> To-do item A
Reproduce the article on how ego hinders business success from "There are tasks" to "finding new ones.".
> To-do item B
According to the article on how ego hinders business success, what continuous journey should a founder be on?
> To-do item C
Extend the article on how ego hinders business success, picking up after its final sentence.

Here are 5 ways your ego might be stopping your business success.
1. Keeping hold of responsibilities
In the early days you did everything. Every task was yours, every process had your name on it. You took pride in owning every detail and rushing around making sure everything you committed to was done. Things are different now, but you haven’t quite changed enough.
There are tasks you’re in charge of that could be owned by someone else. Deep down, you know it, but you’re not letting them go. Perhaps you’re scared someone else might do them wrong, you’re afraid of losing control or you’re kidding yourself they simply must be done by you. Either way, repeatedly doing old tasks is stopping you doing the new ones that hold growth for all involved.
As a founder, your responsibilities are transient. You should be on a continuous journey of putting yourself out of a job, handing your duties over to well-trained team members, and finding new ones.
2. Need to solve every problem
You feel a sense of satisfaction at solving an issue and watching the solution work. It’s normal, and it happens to everyone. But failing to resist the urge to barrel in with answers to every glitch in your business is costing your team members from experiencing that feeling.

> Material provided
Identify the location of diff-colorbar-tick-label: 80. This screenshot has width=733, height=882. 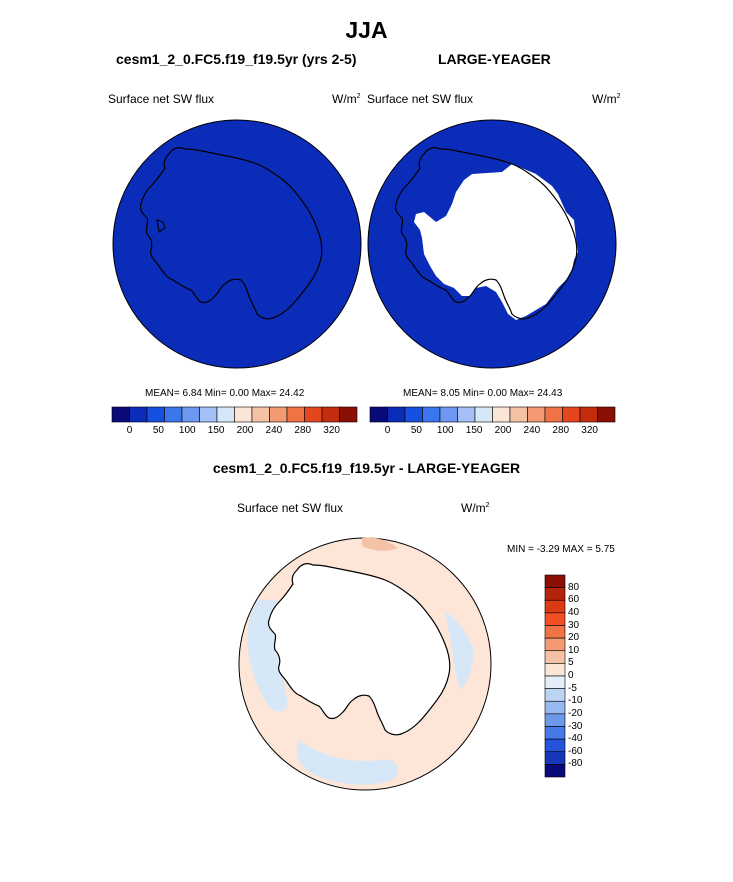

> Reply A
There are tasks you’re in charge of that could be owned by someone else. Deep down, you know it, but you’re not letting them go. Perhaps you’re scared someone else might do them wrong, you’re afraid of losing control or you’re kidding yourself they simply must be done by you. Either way, repeatedly doing old tasks is stopping you doing the new ones that hold growth for all involved.
As a founder, your responsibilities are transient. You should be on a continuous journey of putting yourself out of a job, handing your duties over to well-trained team members, and finding new ones.

> Reply B
Putting themselves out of a job by handing their duties over to well-trained team members and finding new ones.

> Reply C
You have the experience, your intuition is sound and you could remedy the problem faster than most, but without being left to think of answers, you train a reliance on you that only gets worse. You don’t want a gaggle of copycats, you want a team of self-sufficient and resourceful partners. The only way to do that is to equip them with the tools for decision-making and letting them use them.
As your business grows, your problems should be getting bigger. If your team members are playing their part, they solve the smaller ones and they only require you when it really hits the fan.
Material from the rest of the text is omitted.